As a relatively recent transplant to Georgia by way of Las Vegas, Nev., I am repeatedly asked by natives why I chose to relocate to Georgia and raise my family in the southern part of the state.
As a 37-year-old marketing professional with multiple college degrees in various fields, I had many choices to consider when planning a move. Thanks to the vibrancy of Georgia’s economy, myriad of attractions, and continuing investment in tourism-related programs and infrastructure, Georgia has extended its reach to the traditional tourist and beyond, fully embracing the long-term economic impact of its full spectrum of visitors and continuing its golden age in the economic engine that is tourism.
Backed by a dynamic and diverse multi-platform marketing campaign, Georgia has stayed ahead of its competition by designing and instituting landmark programs such as film production tax credits and CameraReady, which provides free scouting, permitting and other production needs. The state Department of Economic Development estimates television networks, Hollywood studios, production companies and independent producers invested more than $3.3 billion here in 2013.
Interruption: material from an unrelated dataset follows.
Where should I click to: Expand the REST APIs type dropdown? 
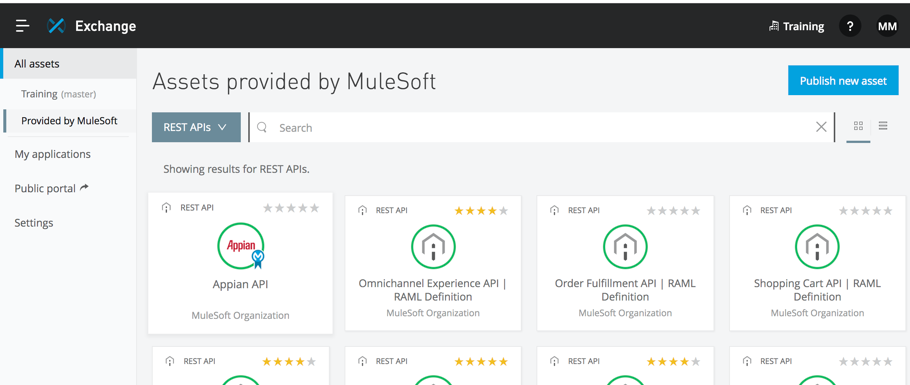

Another innovative push to remain competitive came in 2013, when the Georgia Tourism Development Act was revamped to let businesses retain part of their sales tax collections if they built a new tourism attraction or significantly expanded an existing one.
Throughout the recent economic downturn, Georgia tourism remained strong and showed steady growth, remaining an economic gold mine in uncertain times. The trend is continuing, with hotel revenue up 15.6 percent year to date in the state.
Recently named the “No. 1 State to Do Business in the U.S.” by Site Selection Magazine, Georgia can extend its golden age by continuing to market itself as a destination for tourists, industries, business and trade, while continuing to develop new strategies, such as a statewide program targeted at retiree attraction.
Rebecca McWilliam is director of tourism for Visit Dublin.